PROVIDED PASSAGE:
-.-.-

FORM 8-K
 
 
UNITED STATES
SECURITIES AND EXCHANGE COMMISSION
Washington, DC 20549
 
Form 8-K
Current Report
Pursuant to Section 13 or 15(d)
of the Securities Exchange Act of 1934
Date of Report (Date of Earliest Event Reported): June 3, 2009
FIRST BANCORP.
(Exact Name of Registrant as Specified in its Charter)
 
001-14793
(Commission File Number)
     
Puerto Rico
(State or Other Jurisdiction
of Incorporation)
  66-0561882
(I.R.S. Employer
Identification No.)
1519 Ponce de Leon
San Juan, Puerto Rico 00908-0146
(Address of Principal Executive Offices) (Zip Code)
(787) 729 8200
(Registrant’s Telephone Number, including Area Code)
Not applicable
(Former name or former address, if changed since last report)
Check the appropriate box below if the Form 8-K filing is intended to simultaneously satisfy the filing obligation of the registrant under any of the following provisions:
o   Written communications pursuant to Rule 425 under the Securities Act (17 CFR 230.425)
o   Soliciting material pursuant to Rule 14a-12 under the Exchange Act (17CFR240.14a-12)
o   Pre-commencement communications pursuant to Rule 14d-2(b) under the Exchange Act (17CFR240.14d-2(b))
o   Pre-commencement communications pursuant to Rule 13e-4(c) under the Exchange Act (17CFR240.13e-4(c))
 
 

 


 

ITEM 7.01 Regulation FD Disclosure
The executive officers of First BanCorp intend to use the materials filed herewith, in whole or in part, in one or more meetings with investors and analysts. A copy of the investors presentation is attached hereto as Exhibit 99.1.
The Corporation has included in this presentation the following non-GAAP financial measure: (i) the calculation of net interest margin rate on a tax equivalent basis and excluding the unrealized changes in the fair value of derivative instruments and certain financial liabilities (mainly changes in the fair value of interest rate swaps and certain brokered certificates of deposit), and (ii) the calculation of the tangible book value per common share. Investors should be aware that non-GAAP measures have inherent limitations and should be read only in conjunction with the Corporation’s consolidated financial data prepared in accordance with GAAP.

-.-.-

GIVEN TASK: Reproduce the First BanCorp Form 8-K filing above verbatim, from its opening heading through its final sentence.

-.-.-

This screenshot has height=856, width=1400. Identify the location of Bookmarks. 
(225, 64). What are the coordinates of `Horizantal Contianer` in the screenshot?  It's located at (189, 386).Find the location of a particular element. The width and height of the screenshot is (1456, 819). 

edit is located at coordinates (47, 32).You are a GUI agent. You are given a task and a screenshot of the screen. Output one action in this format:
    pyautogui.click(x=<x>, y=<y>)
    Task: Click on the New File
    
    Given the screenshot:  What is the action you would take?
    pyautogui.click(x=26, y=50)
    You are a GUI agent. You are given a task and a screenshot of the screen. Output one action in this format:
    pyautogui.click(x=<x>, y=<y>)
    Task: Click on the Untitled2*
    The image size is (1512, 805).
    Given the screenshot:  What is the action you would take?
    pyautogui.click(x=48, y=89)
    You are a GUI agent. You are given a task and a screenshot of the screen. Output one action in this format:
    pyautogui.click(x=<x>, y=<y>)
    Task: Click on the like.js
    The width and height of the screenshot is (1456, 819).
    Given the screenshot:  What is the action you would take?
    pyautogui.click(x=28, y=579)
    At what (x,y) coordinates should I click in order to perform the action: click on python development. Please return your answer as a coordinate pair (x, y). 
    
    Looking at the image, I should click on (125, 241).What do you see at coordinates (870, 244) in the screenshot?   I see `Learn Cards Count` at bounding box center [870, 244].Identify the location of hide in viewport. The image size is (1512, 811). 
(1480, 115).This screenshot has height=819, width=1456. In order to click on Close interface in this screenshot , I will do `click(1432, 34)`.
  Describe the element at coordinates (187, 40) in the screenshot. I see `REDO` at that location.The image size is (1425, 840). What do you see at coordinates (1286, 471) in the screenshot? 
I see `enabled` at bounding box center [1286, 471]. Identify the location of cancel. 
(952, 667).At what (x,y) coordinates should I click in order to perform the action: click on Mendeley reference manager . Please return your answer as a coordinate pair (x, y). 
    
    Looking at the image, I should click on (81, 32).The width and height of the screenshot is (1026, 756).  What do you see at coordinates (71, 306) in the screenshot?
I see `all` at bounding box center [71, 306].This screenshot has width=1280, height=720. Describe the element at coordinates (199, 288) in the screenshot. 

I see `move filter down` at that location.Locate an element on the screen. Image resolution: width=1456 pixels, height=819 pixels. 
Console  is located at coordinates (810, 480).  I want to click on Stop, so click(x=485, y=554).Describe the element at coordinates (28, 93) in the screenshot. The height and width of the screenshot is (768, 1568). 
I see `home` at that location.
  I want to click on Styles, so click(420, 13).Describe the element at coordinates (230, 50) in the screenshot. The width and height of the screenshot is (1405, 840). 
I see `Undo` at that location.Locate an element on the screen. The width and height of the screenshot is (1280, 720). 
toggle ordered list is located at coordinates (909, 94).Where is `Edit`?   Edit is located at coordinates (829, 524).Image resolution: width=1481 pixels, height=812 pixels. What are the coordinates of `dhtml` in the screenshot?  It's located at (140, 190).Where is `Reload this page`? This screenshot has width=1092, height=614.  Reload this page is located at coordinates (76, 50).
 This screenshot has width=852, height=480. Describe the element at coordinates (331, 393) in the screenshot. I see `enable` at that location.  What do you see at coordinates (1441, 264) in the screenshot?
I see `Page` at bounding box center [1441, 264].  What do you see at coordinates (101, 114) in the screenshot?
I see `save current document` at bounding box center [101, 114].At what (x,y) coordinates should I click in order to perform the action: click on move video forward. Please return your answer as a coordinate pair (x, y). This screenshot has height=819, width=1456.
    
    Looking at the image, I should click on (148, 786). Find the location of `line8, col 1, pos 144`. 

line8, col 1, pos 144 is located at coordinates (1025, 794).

-.-.-

FINISHED EXERCISE:
FORM 8-K
 
 
UNITED STATES
SECURITIES AND EXCHANGE COMMISSION
Washington, DC 20549
 
Form 8-K
Current Report
Pursuant to Section 13 or 15(d)
of the Securities Exchange Act of 1934
Date of Report (Date of Earliest Event Reported): June 3, 2009
FIRST BANCORP.
(Exact Name of Registrant as Specified in its Charter)
 
001-14793
(Commission File Number)
     
Puerto Rico
(State or Other Jurisdiction
of Incorporation)
  66-0561882
(I.R.S. Employer
Identification No.)
1519 Ponce de Leon
San Juan, Puerto Rico 00908-0146
(Address of Principal Executive Offices) (Zip Code)
(787) 729 8200
(Registrant’s Telephone Number, including Area Code)
Not applicable
(Former name or former address, if changed since last report)
Check the appropriate box below if the Form 8-K filing is intended to simultaneously satisfy the filing obligation of the registrant under any of the following provisions:
o   Written communications pursuant to Rule 425 under the Securities Act (17 CFR 230.425)
o   Soliciting material pursuant to Rule 14a-12 under the Exchange Act (17CFR240.14a-12)
o   Pre-commencement communications pursuant to Rule 14d-2(b) under the Exchange Act (17CFR240.14d-2(b))
o   Pre-commencement communications pursuant to Rule 13e-4(c) under the Exchange Act (17CFR240.13e-4(c))
 
 

 


 

ITEM 7.01 Regulation FD Disclosure
The executive officers of First BanCorp intend to use the materials filed herewith, in whole or in part, in one or more meetings with investors and analysts. A copy of the investors presentation is attached hereto as Exhibit 99.1.
The Corporation has included in this presentation the following non-GAAP financial measure: (i) the calculation of net interest margin rate on a tax equivalent basis and excluding the unrealized changes in the fair value of derivative instruments and certain financial liabilities (mainly changes in the fair value of interest rate swaps and certain brokered certificates of deposit), and (ii) the calculation of the tangible book value per common share. Investors should be aware that non-GAAP measures have inherent limitations and should be read only in conjunction with the Corporation’s consolidated financial data prepared in accordance with GAAP.